Cisplatin is a widely used chemotherapeutic agent. Nevertheless, a significant fraction of cisplatin-treated patients develops nephrotoxicity which limits cisplatin therapeutic implementation. The current work was devoted to investigate the potential nephroprotective impact of theaflavin against the cisplatin-induced nephrotoxicity using male Wistar rats as a mammalian model. The results indicated that theaflavin significantly improved the renal histopathological picture and glomerular filtration rate, along with reduced renal injury marker KIM-1, urinary albumin/creatinine ratio, serum creatinine, and urea. Mechanistically, theaflavin upregulated protein level of SIRT1 and downregulated the acetylated forms of the inflammatory transcription factor (TF) NF-kB, the antioxidant TF FOXO3a, and the pro-apoptotic TF p53 in the cisplatin-treated rats.
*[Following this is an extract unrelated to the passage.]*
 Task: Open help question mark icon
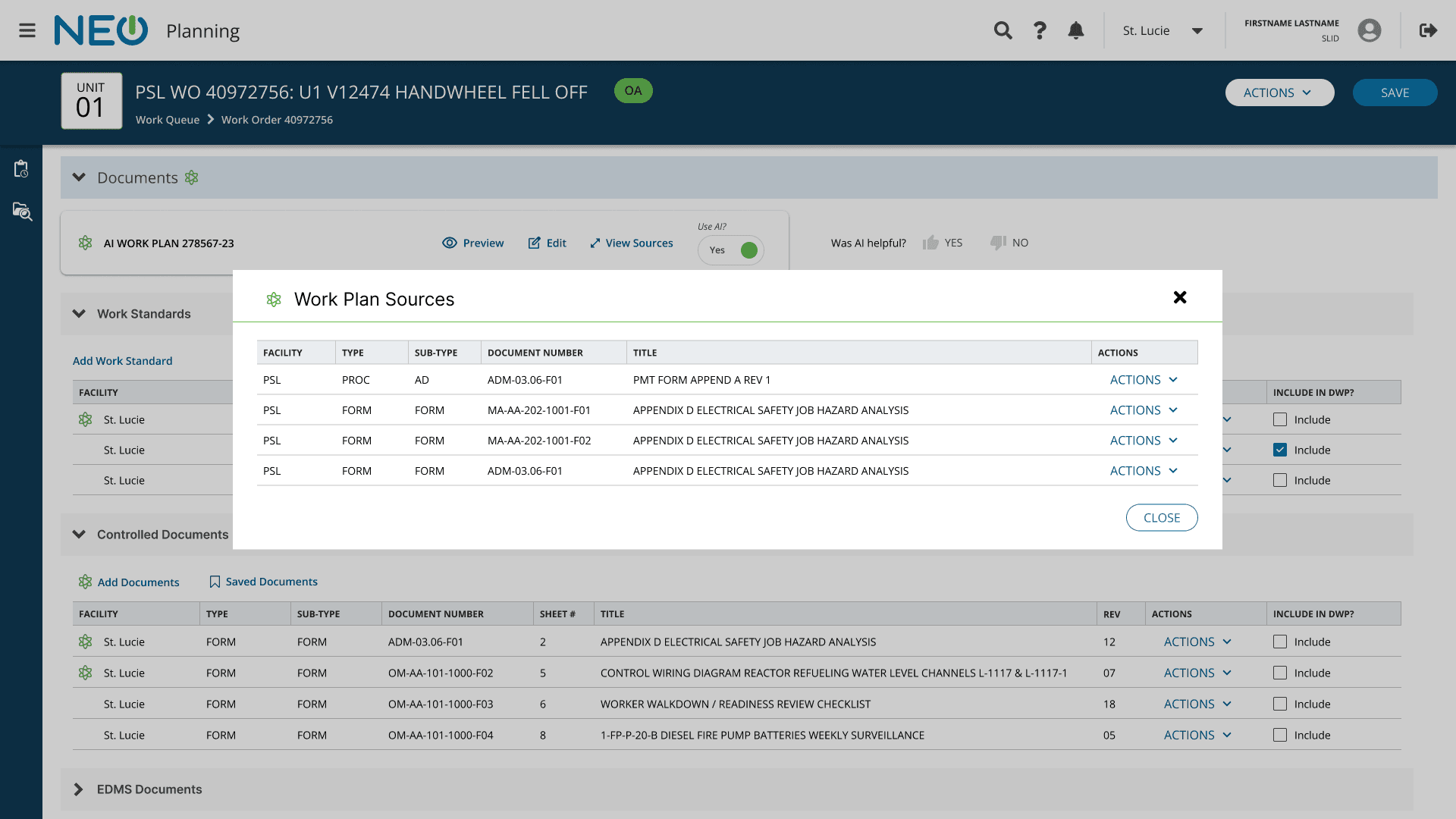[x=1040, y=30]
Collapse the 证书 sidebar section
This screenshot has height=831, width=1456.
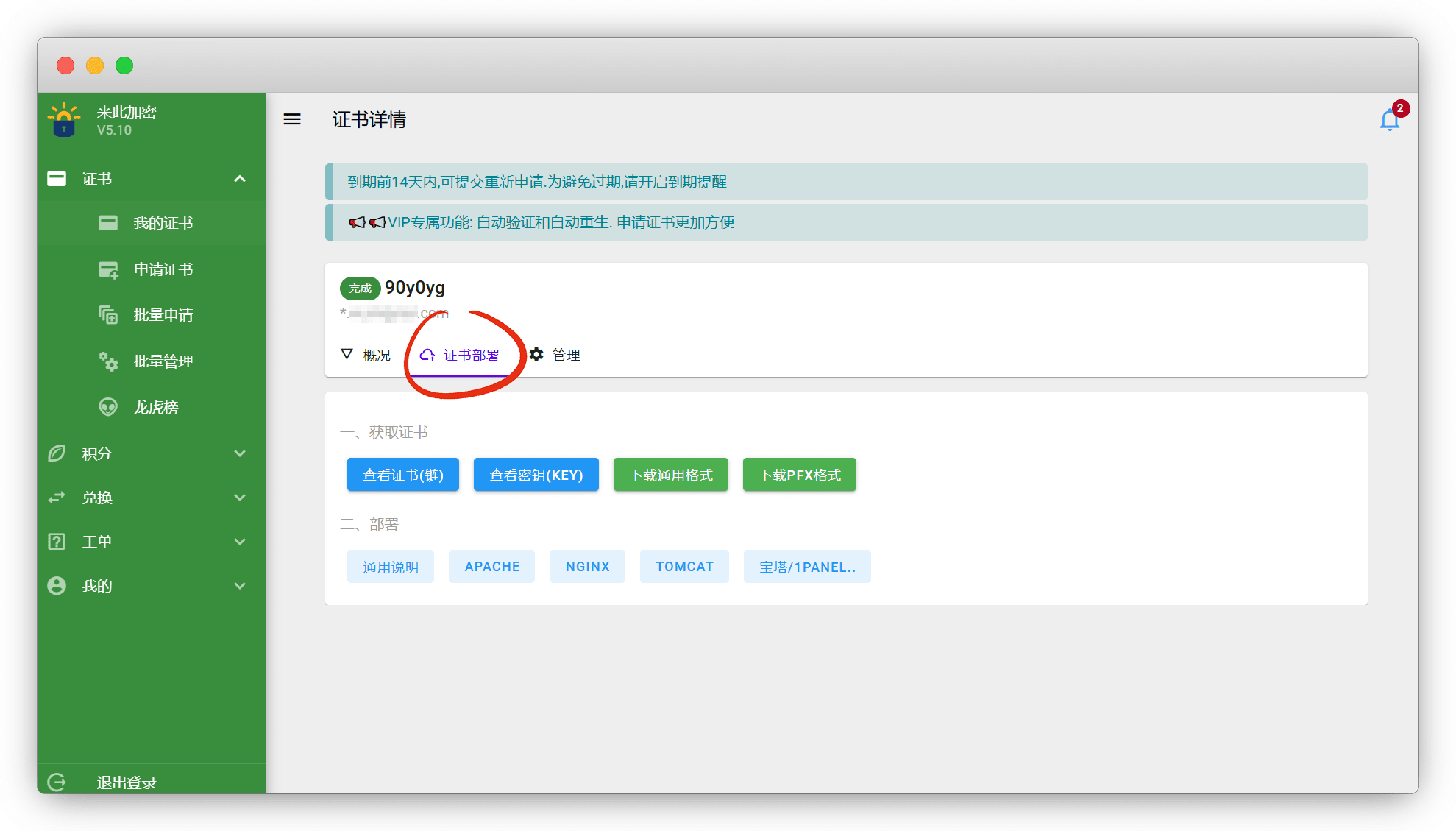point(240,179)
Additionally, it upregulated the antioxidant TF Nrf2. In the same context, it suppressed the inflammatory responses, oxidative stress, and apoptosis. NF-kB nuclear translocation and levels of its responsive gene products IL-6 and TNF-α were suppressed. Lipids and DNA oxidation were reduced, and level of the antioxidant GSH and activity of the antioxidant enzymes SOD, GPx, and CAT were increased. The apoptotic markers caspase-3, BAX, and Bcl2 were modulated. Collectively, these findings highlight the nephroprotective competency of theaflavin against cisplatin-induced nephrotoxicity and underscore modulations of SIRT1, p53, FOXO3a, Nrf2, and NF-kB as potential targets.